Ima Project Cafe
Ima Project Cafe is in a petite corner spot on Elgin Street less than two minutes’ walk from Cinema Nova. The menu embraces nose-to-tail dining and “ugly vegetables” that supermarkets, fearing customers won’t pay for unattractive produce, refuse to take.
Bonito flakes left over from dashi stock are dehydrated and repurposed into furikake seasoning (made with dried fish, sesame seeds and chopped seaweed). Extra prawn from a Panko-crumbed prawn burger are resurrected in a side dish; they’re coated in potato flour, deep-fried, simply seasoned with salt and served with a house-made mayonnaise spiked with cornichons, green Tabasco, capers and shallots. Kombu is also used for soups, then cooked again with soy and dashi and transformed into an onigiri filling. It’s used as a garnish for other dishes, too.

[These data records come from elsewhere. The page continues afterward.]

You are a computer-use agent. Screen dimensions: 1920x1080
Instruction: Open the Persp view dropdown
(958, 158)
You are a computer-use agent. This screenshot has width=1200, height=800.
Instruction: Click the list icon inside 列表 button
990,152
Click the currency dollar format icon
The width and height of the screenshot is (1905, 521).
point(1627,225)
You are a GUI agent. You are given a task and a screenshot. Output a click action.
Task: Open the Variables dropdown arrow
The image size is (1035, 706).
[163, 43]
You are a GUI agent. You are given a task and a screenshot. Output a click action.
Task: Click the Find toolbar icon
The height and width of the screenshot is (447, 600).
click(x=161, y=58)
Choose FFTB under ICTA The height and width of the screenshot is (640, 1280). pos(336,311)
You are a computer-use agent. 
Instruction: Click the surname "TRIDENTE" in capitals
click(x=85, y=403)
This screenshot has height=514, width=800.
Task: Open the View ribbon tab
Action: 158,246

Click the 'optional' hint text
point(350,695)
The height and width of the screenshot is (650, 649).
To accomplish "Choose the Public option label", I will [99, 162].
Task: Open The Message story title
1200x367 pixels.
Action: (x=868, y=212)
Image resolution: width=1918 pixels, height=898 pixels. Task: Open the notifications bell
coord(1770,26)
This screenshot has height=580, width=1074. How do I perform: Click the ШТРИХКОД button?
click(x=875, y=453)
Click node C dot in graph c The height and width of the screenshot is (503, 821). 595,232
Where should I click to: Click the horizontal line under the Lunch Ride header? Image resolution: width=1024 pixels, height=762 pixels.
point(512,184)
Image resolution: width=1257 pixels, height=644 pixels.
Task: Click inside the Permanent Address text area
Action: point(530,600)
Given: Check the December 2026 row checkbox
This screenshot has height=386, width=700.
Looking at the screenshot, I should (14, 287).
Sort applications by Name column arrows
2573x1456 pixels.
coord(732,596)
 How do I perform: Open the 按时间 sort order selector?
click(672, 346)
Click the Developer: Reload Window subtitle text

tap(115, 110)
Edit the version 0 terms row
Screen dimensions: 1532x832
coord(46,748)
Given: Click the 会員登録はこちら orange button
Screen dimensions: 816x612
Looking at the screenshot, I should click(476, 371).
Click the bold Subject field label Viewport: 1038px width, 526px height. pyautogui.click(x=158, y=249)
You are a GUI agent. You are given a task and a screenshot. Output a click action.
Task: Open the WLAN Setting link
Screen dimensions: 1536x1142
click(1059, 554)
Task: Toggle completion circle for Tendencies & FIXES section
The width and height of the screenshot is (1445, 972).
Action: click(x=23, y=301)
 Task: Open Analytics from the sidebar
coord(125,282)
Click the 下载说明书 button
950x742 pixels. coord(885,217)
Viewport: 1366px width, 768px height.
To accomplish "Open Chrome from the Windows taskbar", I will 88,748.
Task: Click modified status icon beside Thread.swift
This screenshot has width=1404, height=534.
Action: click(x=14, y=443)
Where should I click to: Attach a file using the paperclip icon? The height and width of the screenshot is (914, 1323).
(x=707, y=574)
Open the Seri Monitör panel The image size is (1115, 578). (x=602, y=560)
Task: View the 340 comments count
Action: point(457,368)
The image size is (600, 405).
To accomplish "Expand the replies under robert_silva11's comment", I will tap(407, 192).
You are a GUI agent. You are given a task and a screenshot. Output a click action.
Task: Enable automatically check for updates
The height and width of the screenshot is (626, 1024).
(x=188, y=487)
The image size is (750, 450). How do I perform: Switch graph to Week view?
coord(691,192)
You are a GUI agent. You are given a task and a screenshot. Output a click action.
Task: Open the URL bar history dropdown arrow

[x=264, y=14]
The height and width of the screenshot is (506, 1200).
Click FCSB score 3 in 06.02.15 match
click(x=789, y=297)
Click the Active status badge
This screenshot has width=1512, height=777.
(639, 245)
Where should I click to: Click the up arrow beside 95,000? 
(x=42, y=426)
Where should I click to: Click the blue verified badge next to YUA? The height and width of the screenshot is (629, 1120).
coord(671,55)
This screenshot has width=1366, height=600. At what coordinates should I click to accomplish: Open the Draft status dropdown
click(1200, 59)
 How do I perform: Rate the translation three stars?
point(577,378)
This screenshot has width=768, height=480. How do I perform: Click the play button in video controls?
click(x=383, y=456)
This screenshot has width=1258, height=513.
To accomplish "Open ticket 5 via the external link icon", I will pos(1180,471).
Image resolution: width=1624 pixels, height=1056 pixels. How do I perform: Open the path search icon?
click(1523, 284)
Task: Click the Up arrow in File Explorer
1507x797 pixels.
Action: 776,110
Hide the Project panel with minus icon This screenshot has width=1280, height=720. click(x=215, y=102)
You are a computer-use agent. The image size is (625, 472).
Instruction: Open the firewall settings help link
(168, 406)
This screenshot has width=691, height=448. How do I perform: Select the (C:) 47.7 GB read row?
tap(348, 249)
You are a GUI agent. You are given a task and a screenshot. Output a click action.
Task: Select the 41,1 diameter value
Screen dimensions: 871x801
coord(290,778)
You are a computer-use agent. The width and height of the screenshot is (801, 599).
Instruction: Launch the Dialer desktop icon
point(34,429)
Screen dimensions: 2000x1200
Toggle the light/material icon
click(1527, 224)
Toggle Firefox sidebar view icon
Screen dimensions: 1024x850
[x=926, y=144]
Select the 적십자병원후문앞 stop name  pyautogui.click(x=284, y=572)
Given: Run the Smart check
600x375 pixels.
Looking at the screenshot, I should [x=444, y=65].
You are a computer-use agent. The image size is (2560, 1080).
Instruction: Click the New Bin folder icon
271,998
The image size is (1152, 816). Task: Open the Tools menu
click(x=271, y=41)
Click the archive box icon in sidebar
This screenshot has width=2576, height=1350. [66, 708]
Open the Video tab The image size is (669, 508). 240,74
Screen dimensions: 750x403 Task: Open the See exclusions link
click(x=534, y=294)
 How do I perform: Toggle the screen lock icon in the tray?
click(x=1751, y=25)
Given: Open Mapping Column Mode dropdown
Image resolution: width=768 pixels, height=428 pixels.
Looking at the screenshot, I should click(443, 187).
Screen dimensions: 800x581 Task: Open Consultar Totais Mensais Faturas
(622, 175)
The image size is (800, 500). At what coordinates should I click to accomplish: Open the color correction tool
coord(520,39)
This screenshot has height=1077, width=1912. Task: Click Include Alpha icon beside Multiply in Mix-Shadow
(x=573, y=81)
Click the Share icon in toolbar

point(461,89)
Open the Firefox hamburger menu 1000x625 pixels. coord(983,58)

Coffee grounds are turned into compost by local company Reground, and cooking oil is recycled by Green Life Oil.
Co-owner Asako Miura designed the interior, which revolves around a large pine service counter that stretches almost the full length of the room. Benches, tables and stools are made from plywood.
Japanese cat ornaments, jars of pickled vegetables and bags of herbal tea look on from open shelves. On the windows a series of smiling ugly-vegetable paintings by local artist Kat Chadwick add a touch of whimsy to the otherwise predominantly black and white design.
The menu is by Miura’s partner, co-owner James Spinks, who has spent time at Quay, Sake, Supernormal and Long Chim, and a year cooking at a restaurant in Tokyo.
Baked eggs arrive in a rich, red miso tomato sugo; and there’s avocado toast with nori paste, kale and furikake. Porridge comes with poached pear, sesame and mitarashi (sweet soy syrup). For lunch there are set meals that act as daily specials (maybe a slow-cooked beef curry or soba-noodle salad with pickled kohlrabi and yuzu kosho). All come with rice, miso soup and pickles.
To drink, there’s Proud Mary coffee; Mörk hot chocolate; Ramune, a type of Japanese lemonade; and shochu Bloody Marys.
Dishes are served in ceramics by Melbourne-based makers Sarah Schembri and Andrei Davidoff, and delivered on trays made of offcuts from the timber service counter.